What needs to be done. Using the records below, give again exactly the lines from the line that contains "Toggle the primary side bar layout button" through the line that contains "Given: Expand the", both ends included, and only those.

Collected data entries:

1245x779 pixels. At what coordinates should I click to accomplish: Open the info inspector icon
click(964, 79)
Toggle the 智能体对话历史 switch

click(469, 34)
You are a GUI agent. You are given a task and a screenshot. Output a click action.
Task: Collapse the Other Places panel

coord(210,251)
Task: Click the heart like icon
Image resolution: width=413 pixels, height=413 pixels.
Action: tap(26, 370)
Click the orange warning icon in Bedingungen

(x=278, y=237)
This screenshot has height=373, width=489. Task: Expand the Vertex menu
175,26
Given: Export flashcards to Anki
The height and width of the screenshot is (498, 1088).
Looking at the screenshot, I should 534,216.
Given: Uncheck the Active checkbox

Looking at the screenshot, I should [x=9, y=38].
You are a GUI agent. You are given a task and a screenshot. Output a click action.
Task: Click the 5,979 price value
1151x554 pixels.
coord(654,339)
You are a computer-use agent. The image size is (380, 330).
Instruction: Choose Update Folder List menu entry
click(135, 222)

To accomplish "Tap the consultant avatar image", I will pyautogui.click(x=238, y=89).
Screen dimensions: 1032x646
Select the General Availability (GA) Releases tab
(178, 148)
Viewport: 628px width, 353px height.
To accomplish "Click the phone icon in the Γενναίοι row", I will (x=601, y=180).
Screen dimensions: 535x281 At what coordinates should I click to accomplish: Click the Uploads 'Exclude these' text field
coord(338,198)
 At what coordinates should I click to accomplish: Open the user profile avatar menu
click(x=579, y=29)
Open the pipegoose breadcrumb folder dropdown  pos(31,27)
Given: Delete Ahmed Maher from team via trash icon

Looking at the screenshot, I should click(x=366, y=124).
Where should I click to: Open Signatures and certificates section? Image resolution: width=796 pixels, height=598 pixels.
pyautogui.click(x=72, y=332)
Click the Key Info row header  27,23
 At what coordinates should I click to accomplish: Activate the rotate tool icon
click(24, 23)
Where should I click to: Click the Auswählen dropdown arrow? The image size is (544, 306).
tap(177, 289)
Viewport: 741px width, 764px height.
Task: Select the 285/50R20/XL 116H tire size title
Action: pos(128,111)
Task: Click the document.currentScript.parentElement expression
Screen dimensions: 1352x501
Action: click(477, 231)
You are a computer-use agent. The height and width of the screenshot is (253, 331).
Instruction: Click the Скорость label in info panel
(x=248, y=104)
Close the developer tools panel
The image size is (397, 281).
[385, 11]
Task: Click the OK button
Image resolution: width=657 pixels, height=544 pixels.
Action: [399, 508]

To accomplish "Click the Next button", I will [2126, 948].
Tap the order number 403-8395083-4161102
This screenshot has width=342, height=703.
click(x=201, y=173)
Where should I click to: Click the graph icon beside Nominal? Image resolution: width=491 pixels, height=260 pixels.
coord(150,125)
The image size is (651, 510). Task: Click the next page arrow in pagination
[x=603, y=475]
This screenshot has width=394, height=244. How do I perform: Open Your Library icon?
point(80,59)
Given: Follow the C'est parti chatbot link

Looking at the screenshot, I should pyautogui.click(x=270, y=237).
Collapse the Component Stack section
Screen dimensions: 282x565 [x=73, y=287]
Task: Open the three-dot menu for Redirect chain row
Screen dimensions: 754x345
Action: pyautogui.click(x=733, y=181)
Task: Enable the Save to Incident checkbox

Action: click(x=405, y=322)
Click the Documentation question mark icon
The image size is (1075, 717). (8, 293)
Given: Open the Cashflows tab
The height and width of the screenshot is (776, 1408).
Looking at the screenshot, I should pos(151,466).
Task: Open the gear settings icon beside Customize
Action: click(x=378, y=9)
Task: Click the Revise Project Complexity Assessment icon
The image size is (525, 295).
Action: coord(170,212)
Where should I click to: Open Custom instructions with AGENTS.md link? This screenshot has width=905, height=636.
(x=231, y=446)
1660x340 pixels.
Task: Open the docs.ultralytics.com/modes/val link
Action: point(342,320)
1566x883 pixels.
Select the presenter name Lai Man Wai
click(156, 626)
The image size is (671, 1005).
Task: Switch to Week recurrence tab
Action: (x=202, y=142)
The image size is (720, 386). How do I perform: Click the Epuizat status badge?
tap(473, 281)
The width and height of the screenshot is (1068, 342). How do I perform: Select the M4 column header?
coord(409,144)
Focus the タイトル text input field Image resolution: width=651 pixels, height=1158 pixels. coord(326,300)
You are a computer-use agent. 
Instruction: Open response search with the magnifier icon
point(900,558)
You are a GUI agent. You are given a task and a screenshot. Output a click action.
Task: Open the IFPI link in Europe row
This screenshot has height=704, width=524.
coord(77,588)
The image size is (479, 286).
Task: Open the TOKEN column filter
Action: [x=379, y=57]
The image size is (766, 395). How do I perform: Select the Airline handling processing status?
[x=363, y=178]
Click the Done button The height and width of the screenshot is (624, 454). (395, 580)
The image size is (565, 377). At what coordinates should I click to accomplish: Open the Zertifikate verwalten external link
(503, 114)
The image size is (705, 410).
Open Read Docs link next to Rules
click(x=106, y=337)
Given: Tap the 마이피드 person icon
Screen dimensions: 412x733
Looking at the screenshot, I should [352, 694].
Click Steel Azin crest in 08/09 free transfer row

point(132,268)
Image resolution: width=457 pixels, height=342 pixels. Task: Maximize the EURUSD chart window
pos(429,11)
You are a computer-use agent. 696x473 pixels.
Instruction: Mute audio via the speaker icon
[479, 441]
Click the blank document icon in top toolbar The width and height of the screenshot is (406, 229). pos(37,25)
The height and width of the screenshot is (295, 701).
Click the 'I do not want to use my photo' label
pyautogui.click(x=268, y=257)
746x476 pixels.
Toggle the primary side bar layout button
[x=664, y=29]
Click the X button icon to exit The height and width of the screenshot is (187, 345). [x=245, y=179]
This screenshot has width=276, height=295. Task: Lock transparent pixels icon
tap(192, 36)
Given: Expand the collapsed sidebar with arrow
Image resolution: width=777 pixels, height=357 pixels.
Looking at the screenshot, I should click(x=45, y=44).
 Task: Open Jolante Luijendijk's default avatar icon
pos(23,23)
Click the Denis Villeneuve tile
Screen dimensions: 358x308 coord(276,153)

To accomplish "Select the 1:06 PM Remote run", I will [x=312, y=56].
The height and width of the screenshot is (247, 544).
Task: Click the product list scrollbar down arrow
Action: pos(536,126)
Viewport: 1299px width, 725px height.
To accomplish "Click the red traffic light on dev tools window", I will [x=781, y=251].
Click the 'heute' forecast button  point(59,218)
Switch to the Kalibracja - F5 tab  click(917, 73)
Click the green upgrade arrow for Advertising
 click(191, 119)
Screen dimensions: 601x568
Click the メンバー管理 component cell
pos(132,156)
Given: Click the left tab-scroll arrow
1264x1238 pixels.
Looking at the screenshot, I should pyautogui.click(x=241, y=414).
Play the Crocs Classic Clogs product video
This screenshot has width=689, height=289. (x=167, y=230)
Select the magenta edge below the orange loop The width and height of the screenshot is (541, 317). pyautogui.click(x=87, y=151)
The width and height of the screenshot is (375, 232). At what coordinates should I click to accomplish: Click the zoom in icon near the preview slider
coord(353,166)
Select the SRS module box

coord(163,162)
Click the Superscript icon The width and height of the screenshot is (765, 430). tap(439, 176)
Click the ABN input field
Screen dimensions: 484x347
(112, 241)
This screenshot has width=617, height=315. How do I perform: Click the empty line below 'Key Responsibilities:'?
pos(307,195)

Answer for this exercise.
Toggle the primary side bar layout button
[x=664, y=29]
Click the X button icon to exit The height and width of the screenshot is (187, 345). [x=245, y=179]
This screenshot has width=276, height=295. Task: Lock transparent pixels icon
tap(192, 36)
Given: Expand the collapsed sidebar with arrow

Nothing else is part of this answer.